First of all, there is no such thing as the "Bush Doctrine." President Bush never referred to any of his policies as such. That was a media term, there have been about 3 or 4 of those and the one Gibson, who was very condescending throughout the entire interview, referred to is not even the most recent. He could have asked anyone in the White House or the State Department to describe the "Bush Doctrine" and 99% of them would not have known what he was talking about. That question was a "gotcha" question, and "gotcha" questions are a good example of dishonest journalism because they are not designed to inform, but to embarrass. It was just another example of how the media was in the tank with Obama.
Your team won.
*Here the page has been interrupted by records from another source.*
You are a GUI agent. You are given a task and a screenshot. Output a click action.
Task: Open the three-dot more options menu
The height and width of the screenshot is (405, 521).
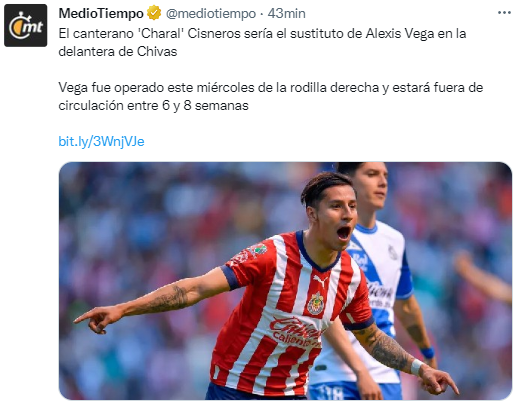[504, 13]
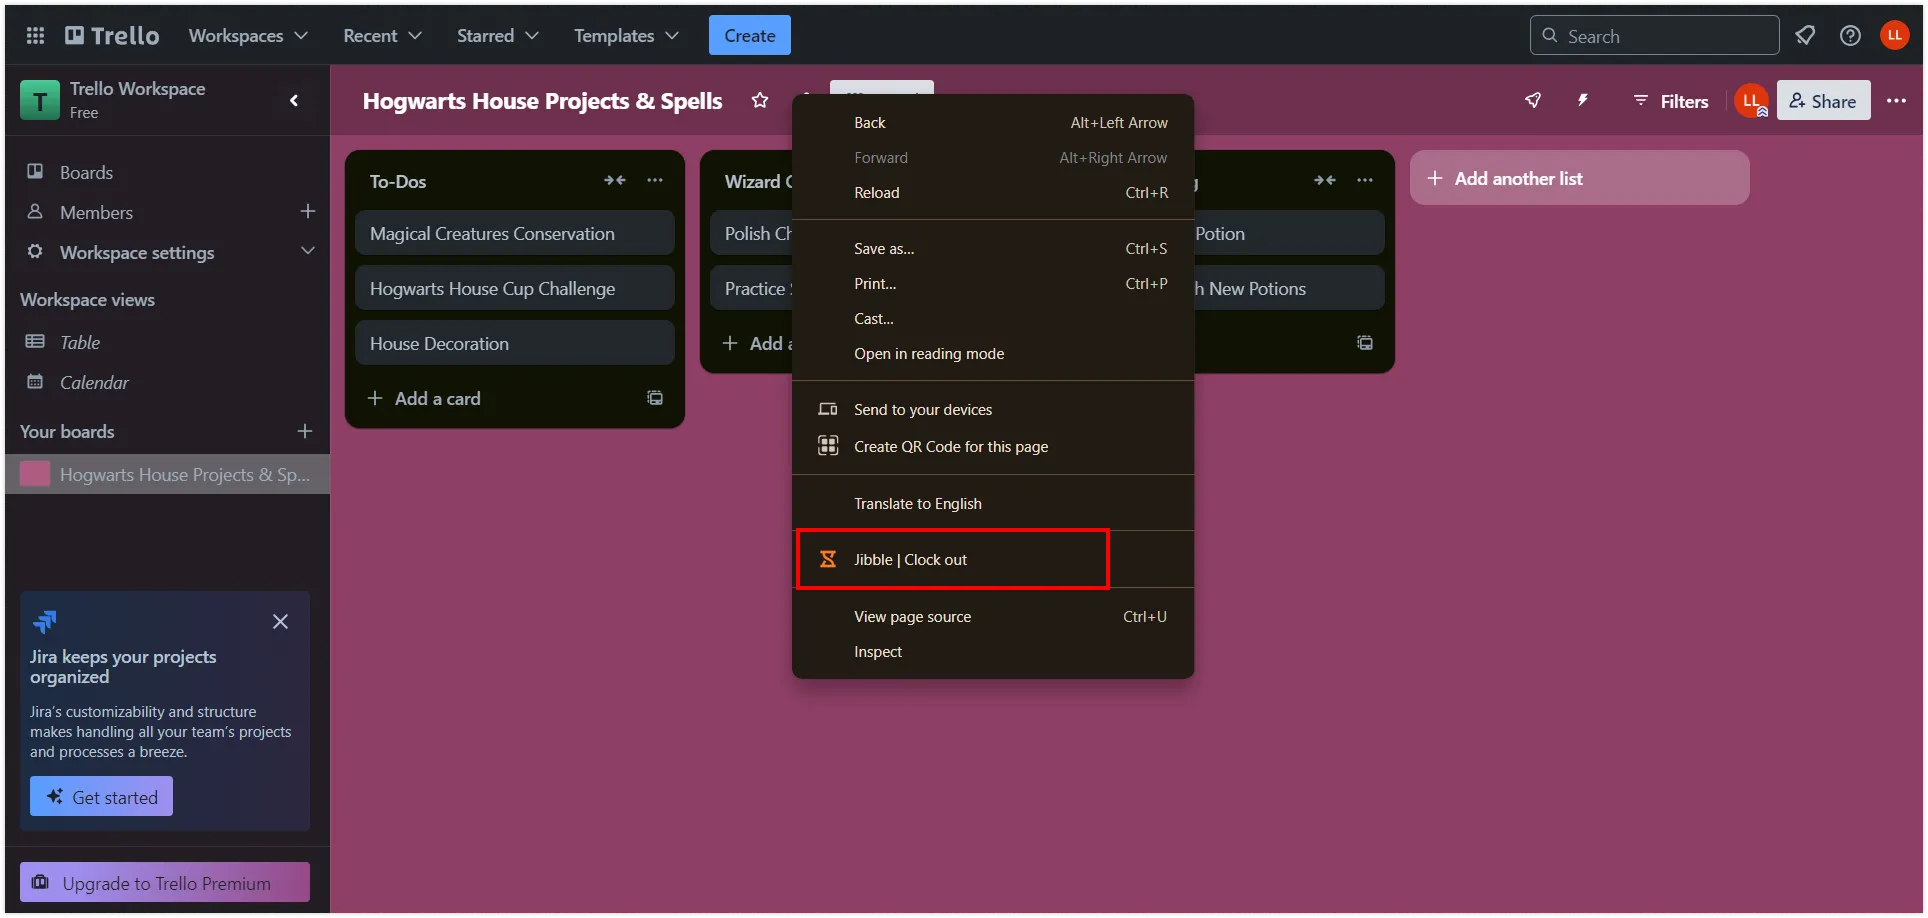Expand the Workspaces dropdown
This screenshot has width=1928, height=918.
point(248,36)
What's the point in continuing to pound the opposition? I would imagine that in a head to head debate, Palin would whip your liberal ass.
She never became rattled. She was merely a bit confused over a question that had no real answer. "Gotcha journalism" is not journalism and it is not designed to be handled, i.e. responded to effectively. The whole purpose of gotcha journalism is to avoid an effective answer.
I see "Doonesbury" is hitting Palin pretty hard. Are Dems that insecure that they have to go after now "in case" she decides to run in 2012?
Sorry, Bud. Of course there s a Bush doctrine. Just Google it and bring up thousands of references. It has been around for some time, it's widely know and widely interpreted to be: the controversial policy of preventive war, which held that the United States should depose foreign regimes that represented a potential or perceived threat to the security of the United States, even if that threat was not immediate; a policy of spreading democracy around the world, especially in the Middle East, as a strategy for combating terrorism; and a willingness to pursue U.S. military interests in a unilateral way. So what? The Powell Doctrine was also a media term and so was the Monroe Doctrine 185 years ago. Everybody understands those terms clearly, too. The policymakers never coin these terms for themselves. They are applied popularly and find their way into the official vernacular. It was embarrassing all right and it killed her, as it should have. A Presidential candidate has to be smarter than that. She should have known it if she knew anything at all about recent US foreign policy. This "gotcha" business is a lame attempt to expain away her clear naivite.
And Mallard Fillmore still goes after Obama. So what else is new? Political cartoonists will lampoon politicians. Doonesbury will no doubt soon have some cynical avatar for Obama like he did for Bush and his predessesors.
It is not the media that generates foreign policy; it is the White House. As I said, there have been more than one "Bush Doctrine" promulgated by the media. If that question had been posed to the State Department, 99% would not have known the answer because there is no official Bush Doctrine. It has been used by the media to a variety of foreign policy issues: not just the one mentioned by Gibson. Failure to answer one suspect question hardly makes Palin stupid or naive. I doubt if Biden would have been able to figure out what Gibson meant by the Bush Doctrine. She has really gotten into the heads of the liberal Demos.
My team lost, I was cheering for Ron Paul. When someone throws out an opinion I disagree with, occasionally I feel obligated to participate in the conversation. And I might hold some liberal beliefs, but I probably am more conservative than liberal.